----- RECORDS FOR THE EXERCISE

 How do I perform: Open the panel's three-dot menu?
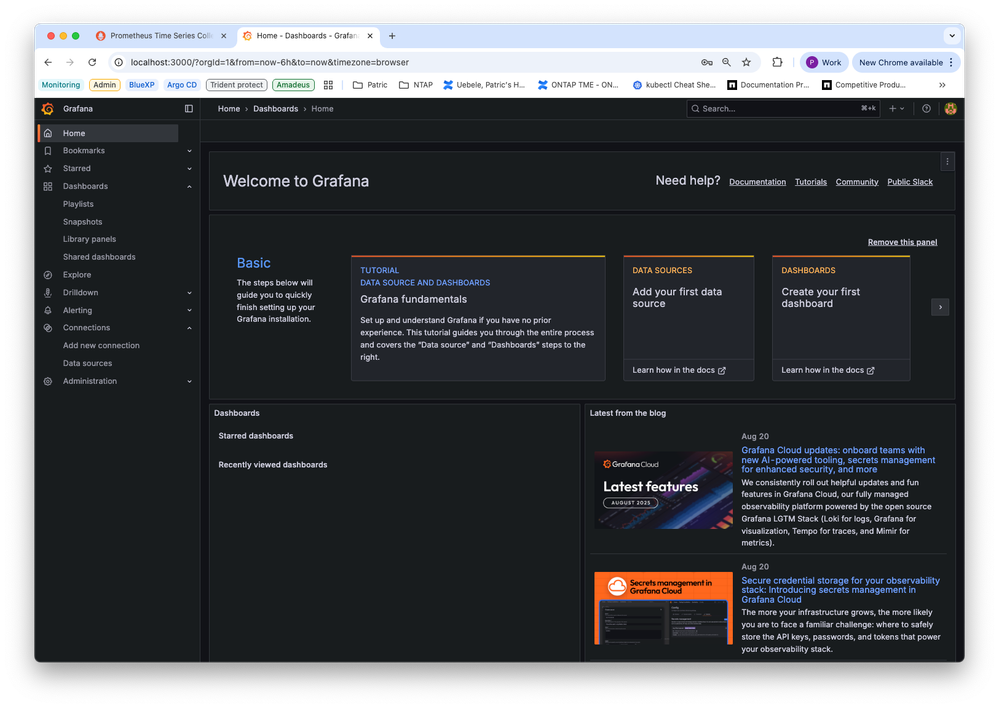point(947,161)
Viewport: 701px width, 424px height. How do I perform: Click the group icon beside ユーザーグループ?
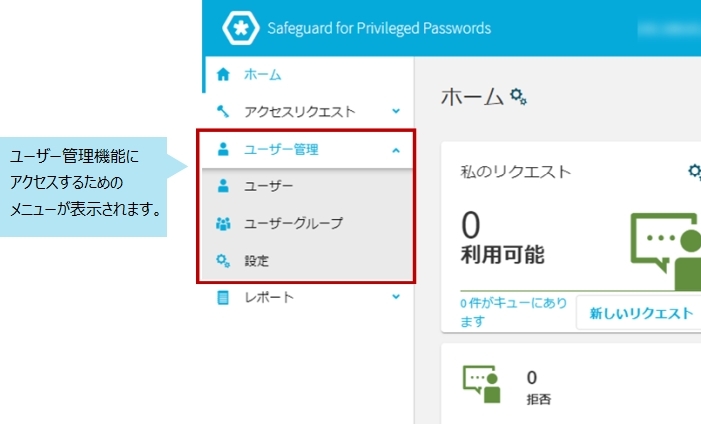coord(223,223)
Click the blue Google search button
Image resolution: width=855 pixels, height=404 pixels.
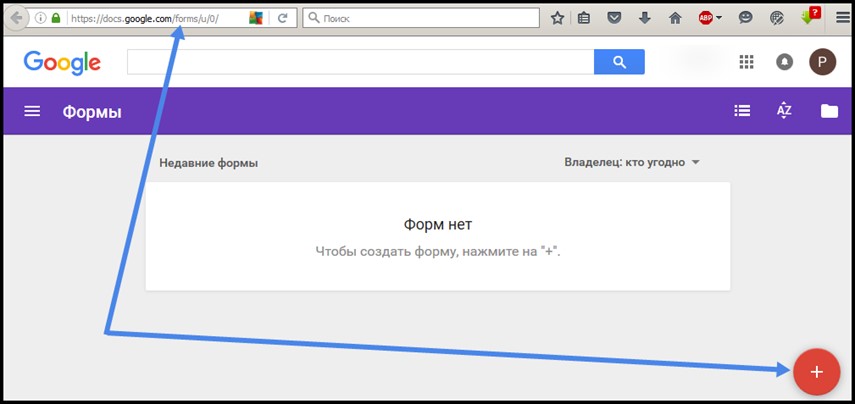619,62
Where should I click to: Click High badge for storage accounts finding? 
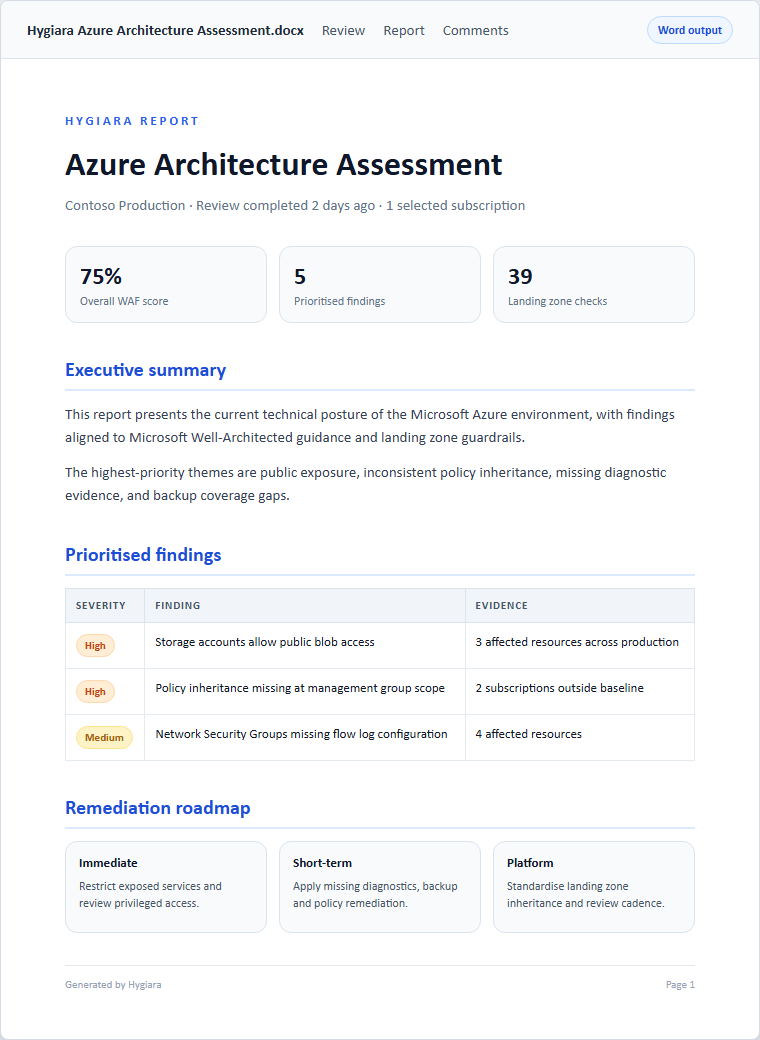tap(95, 645)
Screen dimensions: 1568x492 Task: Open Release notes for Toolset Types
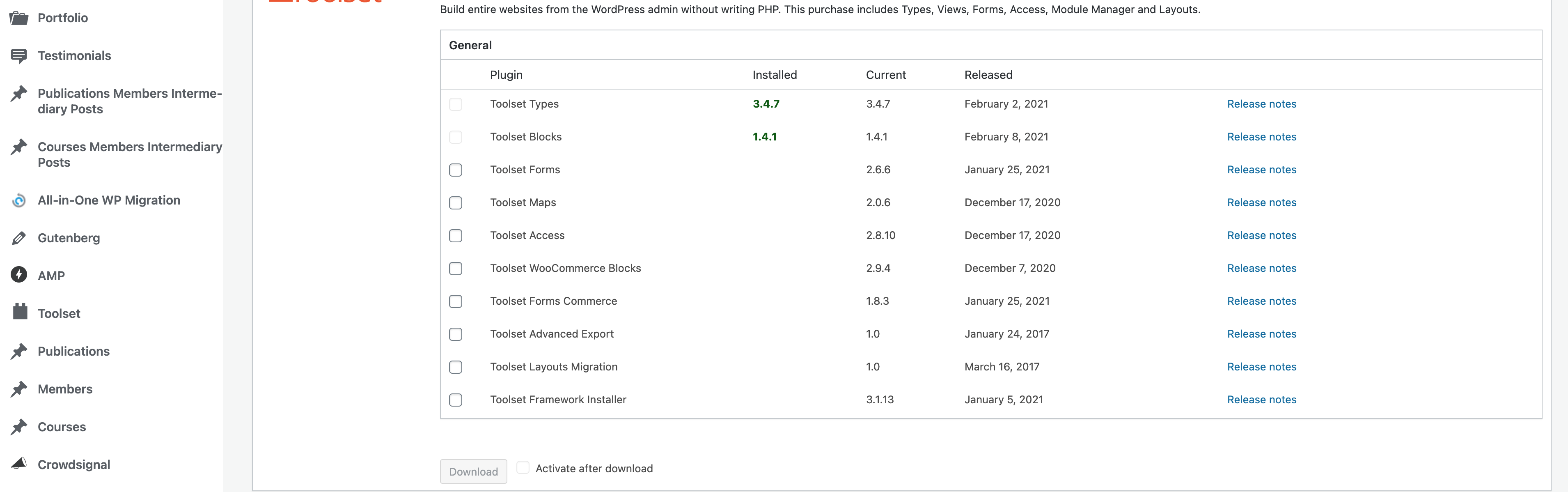click(x=1262, y=104)
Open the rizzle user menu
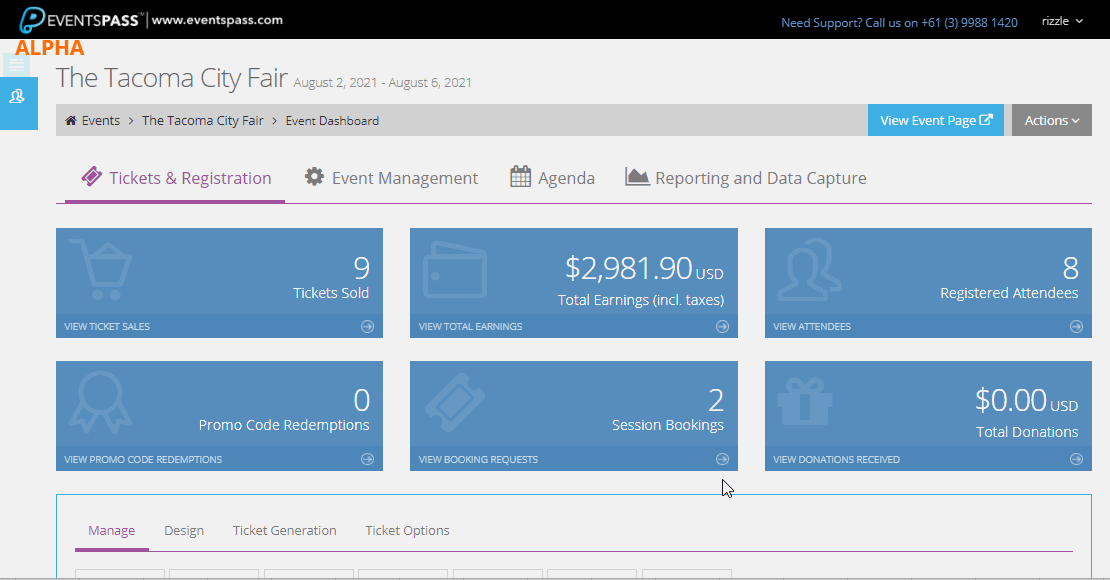 (1062, 21)
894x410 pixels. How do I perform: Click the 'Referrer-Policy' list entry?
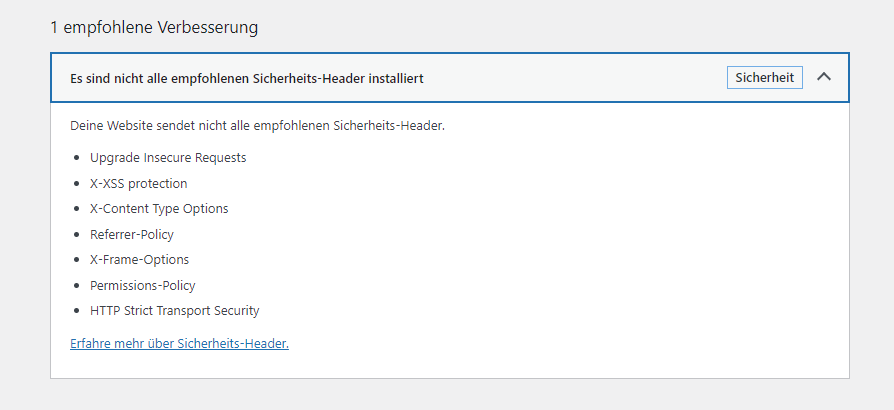coord(132,234)
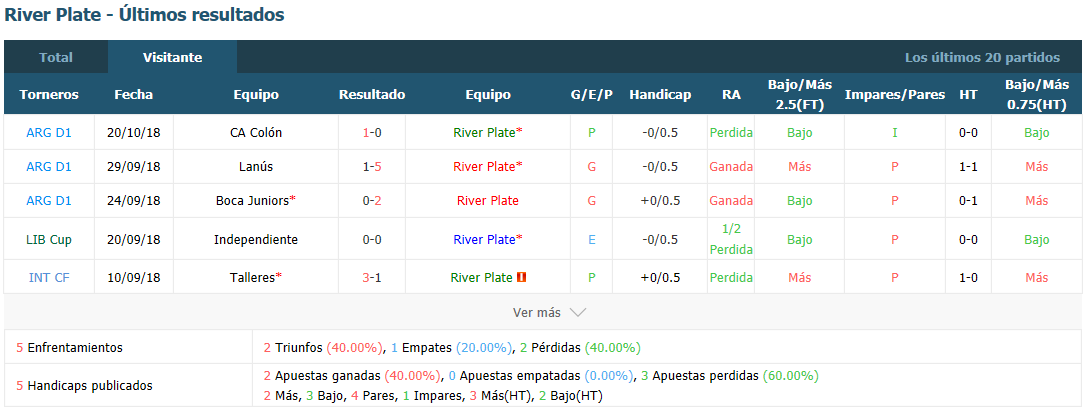Open the INT CF tournament link
Image resolution: width=1086 pixels, height=409 pixels.
(48, 278)
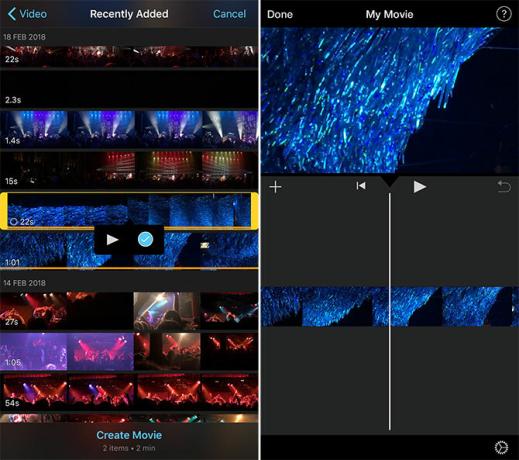Screen dimensions: 519x460
Task: Select the 15s red lights clip
Action: (x=129, y=169)
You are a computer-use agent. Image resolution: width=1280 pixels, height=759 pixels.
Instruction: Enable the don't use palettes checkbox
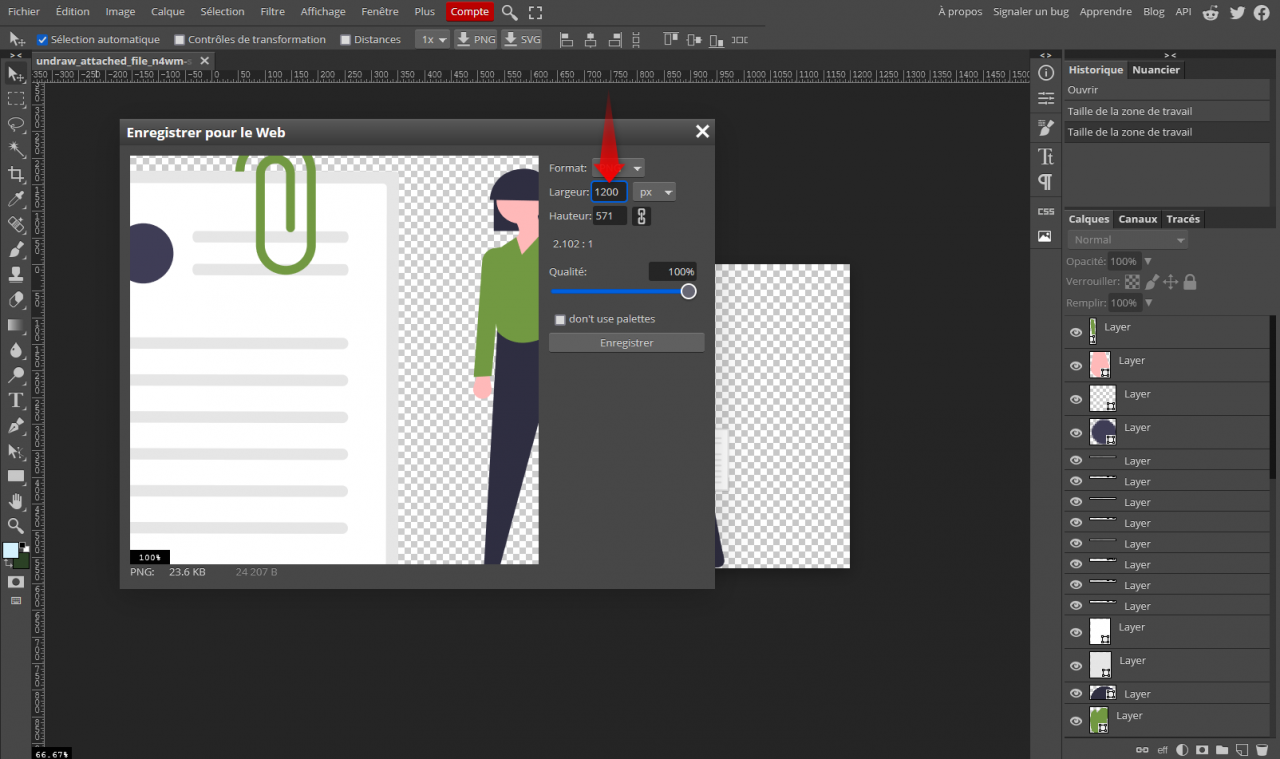pos(560,319)
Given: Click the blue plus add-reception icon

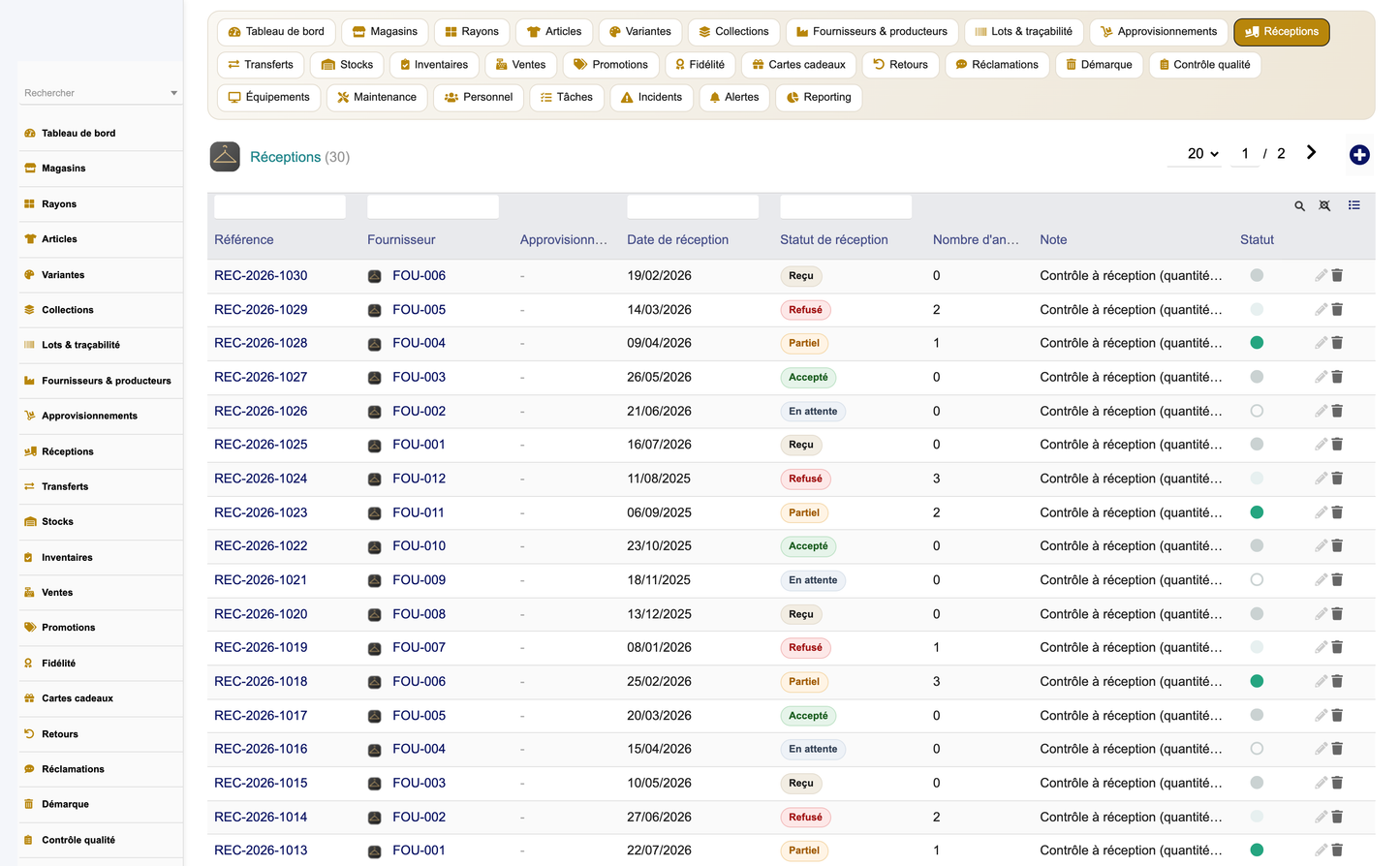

----------

* ACTION ITEM
Restate the preceding entries in full, word for word, with the pictures removed.

* RESULT FOR THIS TASK
 How do I perform: Open the panel's three-dot menu?
point(947,161)
Viewport: 701px width, 424px height. How do I perform: Click the group icon beside ユーザーグループ?
coord(223,223)
Click the blue Google search button
Image resolution: width=855 pixels, height=404 pixels.
619,62
Where should I click to: Click High badge for storage accounts finding? 
tap(95, 645)
Screen dimensions: 1568x492 Task: Open Release notes for Toolset Types
click(x=1262, y=104)
Open the rizzle user menu
 (1062, 21)
894x410 pixels. How do I perform: Click the 'Referrer-Policy' list entry?
coord(132,234)
Open the INT CF tournament link
Image resolution: width=1086 pixels, height=409 pixels.
(48, 278)
Screen dimensions: 519x460
Task: Select the 15s red lights clip
Action: (x=129, y=169)
You are a computer-use agent. Image resolution: width=1280 pixels, height=759 pixels.
Instruction: Enable the don't use palettes checkbox
pos(560,319)
Given: Click the blue plus add-reception icon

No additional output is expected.